What is being asked | Report each line in the material below that contains the word "text".

Information shown |
☆ ☆ ☆
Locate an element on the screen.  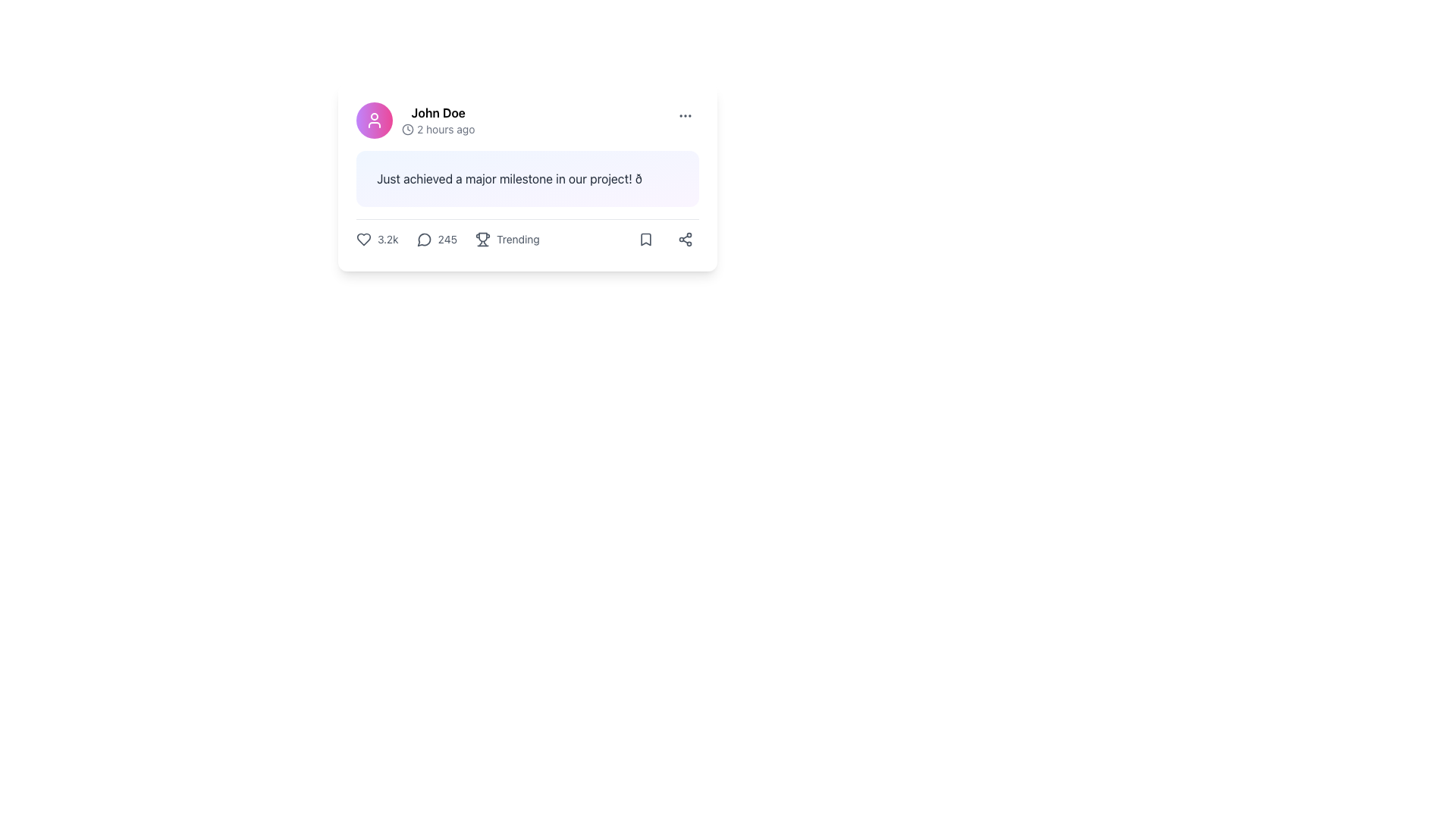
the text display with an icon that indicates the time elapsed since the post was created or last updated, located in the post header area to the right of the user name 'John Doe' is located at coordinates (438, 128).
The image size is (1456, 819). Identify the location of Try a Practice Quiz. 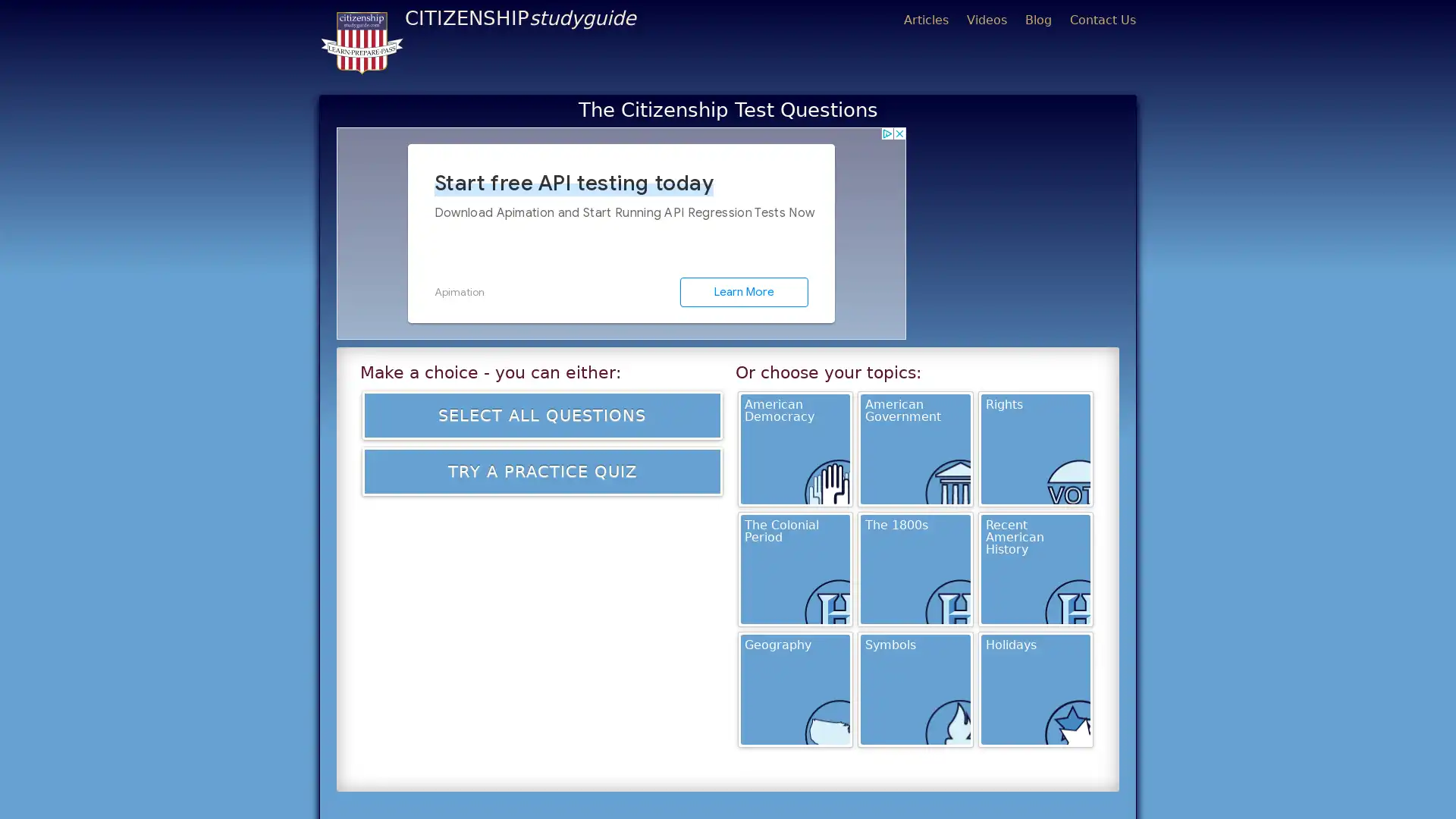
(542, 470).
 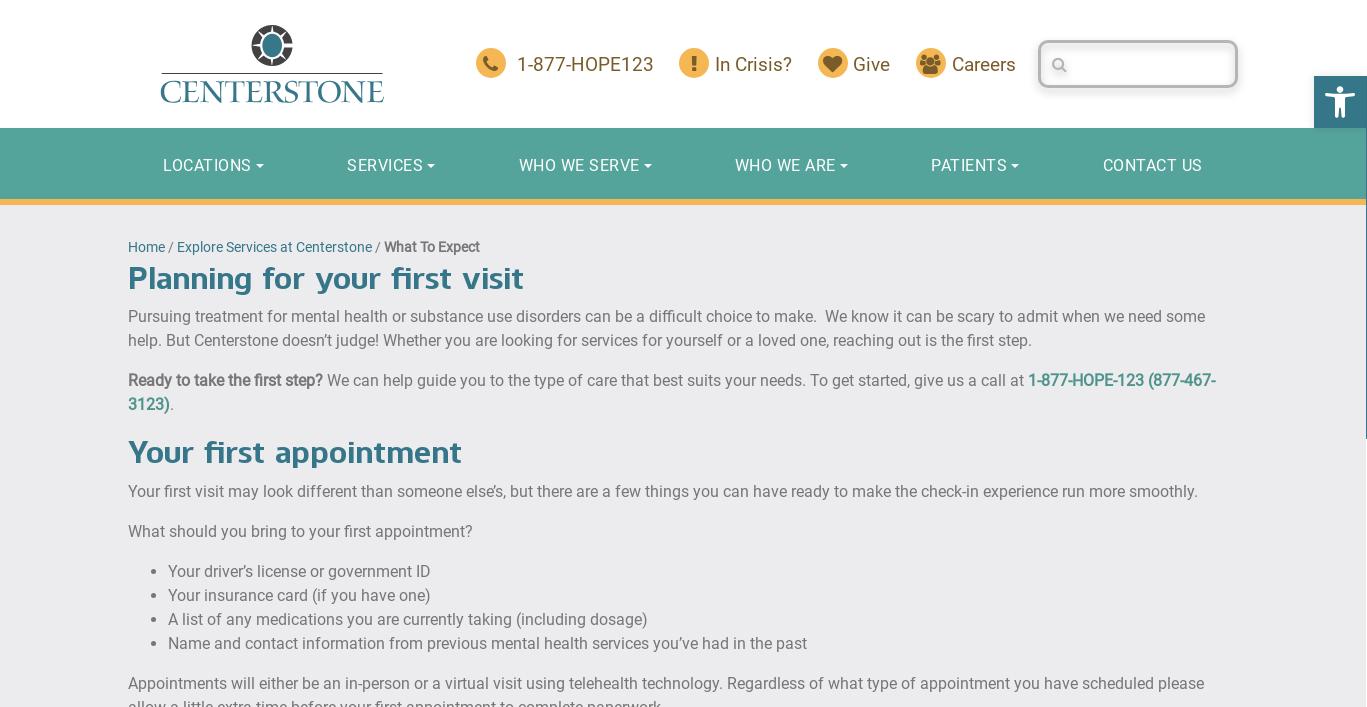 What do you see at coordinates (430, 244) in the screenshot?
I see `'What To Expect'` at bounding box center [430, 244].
☆ ☆ ☆
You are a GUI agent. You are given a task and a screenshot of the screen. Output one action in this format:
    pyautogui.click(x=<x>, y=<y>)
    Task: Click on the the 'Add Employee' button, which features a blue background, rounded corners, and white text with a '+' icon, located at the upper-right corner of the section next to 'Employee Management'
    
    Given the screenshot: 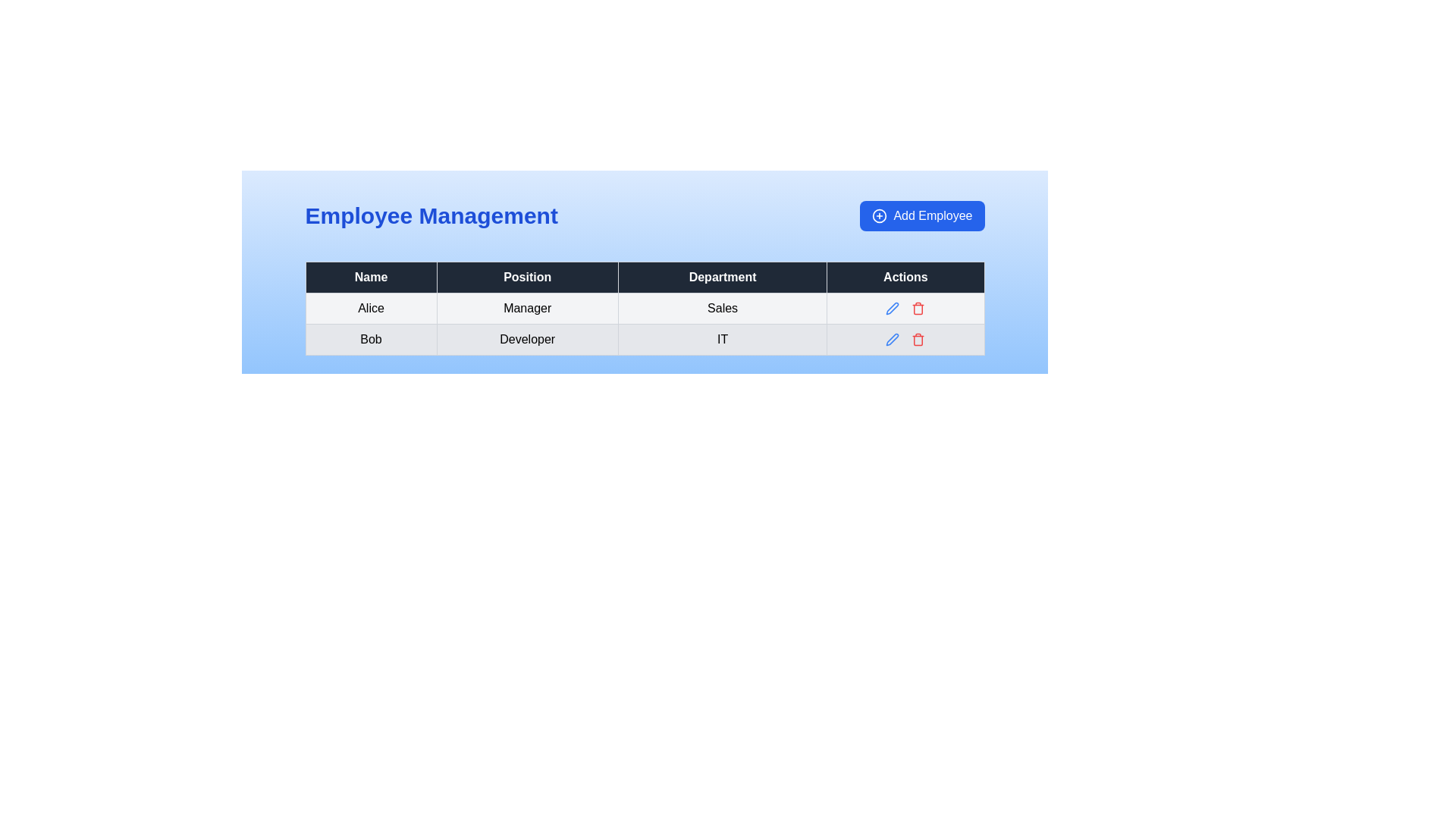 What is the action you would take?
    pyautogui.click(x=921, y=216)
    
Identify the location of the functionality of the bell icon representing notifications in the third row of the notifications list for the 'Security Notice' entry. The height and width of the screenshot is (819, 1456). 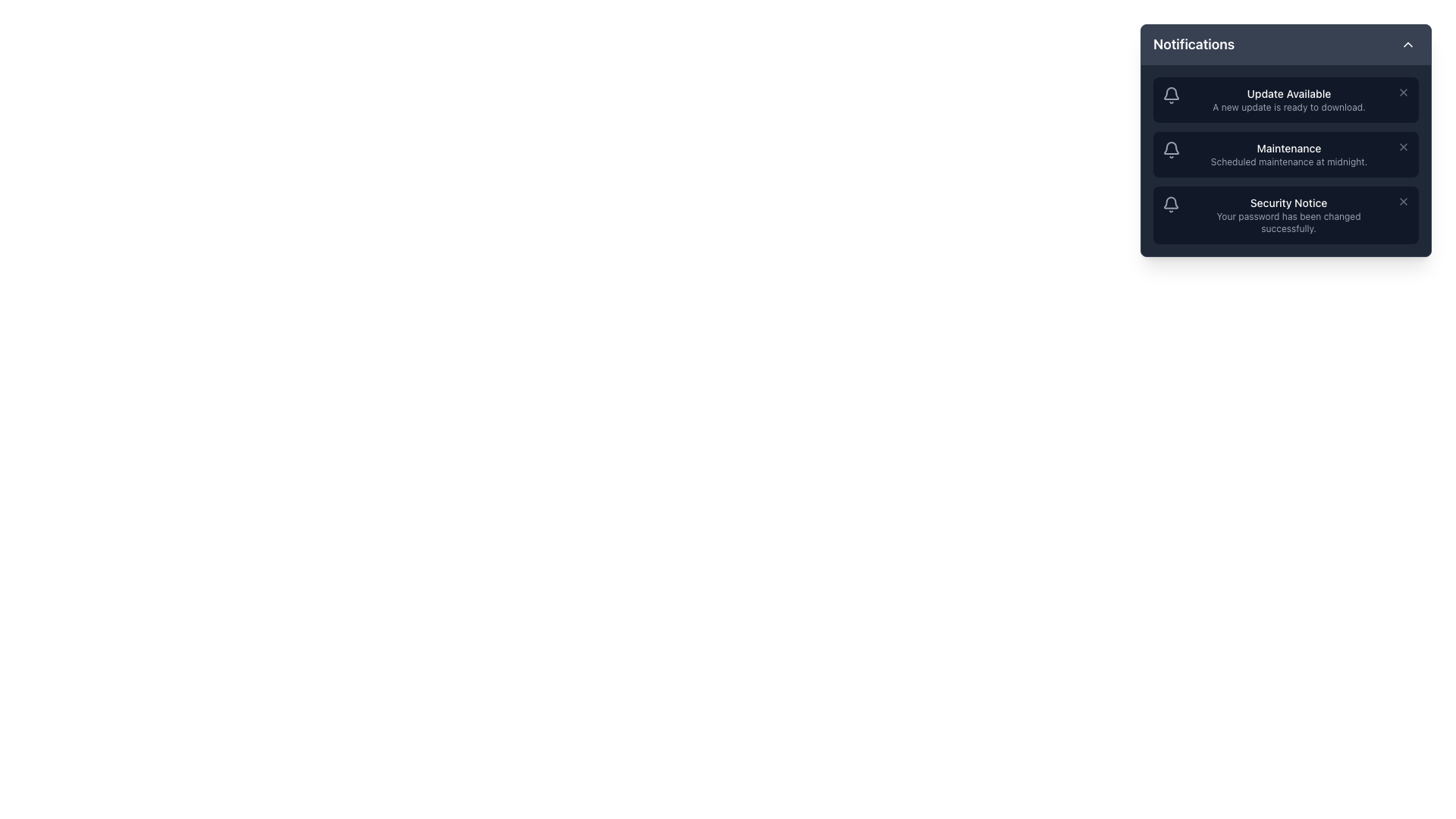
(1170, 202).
☆ ☆ ☆
Answer to the exercise |
the text display with an icon that indicates the time elapsed since the post was created or last updated, located in the post header area to the right of the user name 'John Doe' is located at coordinates (438, 128).
    Task: Click on the the 'Add Employee' button, which features a blue background, rounded corners, and white text with a '+' icon, located at the upper-right corner of the section next to 'Employee Management'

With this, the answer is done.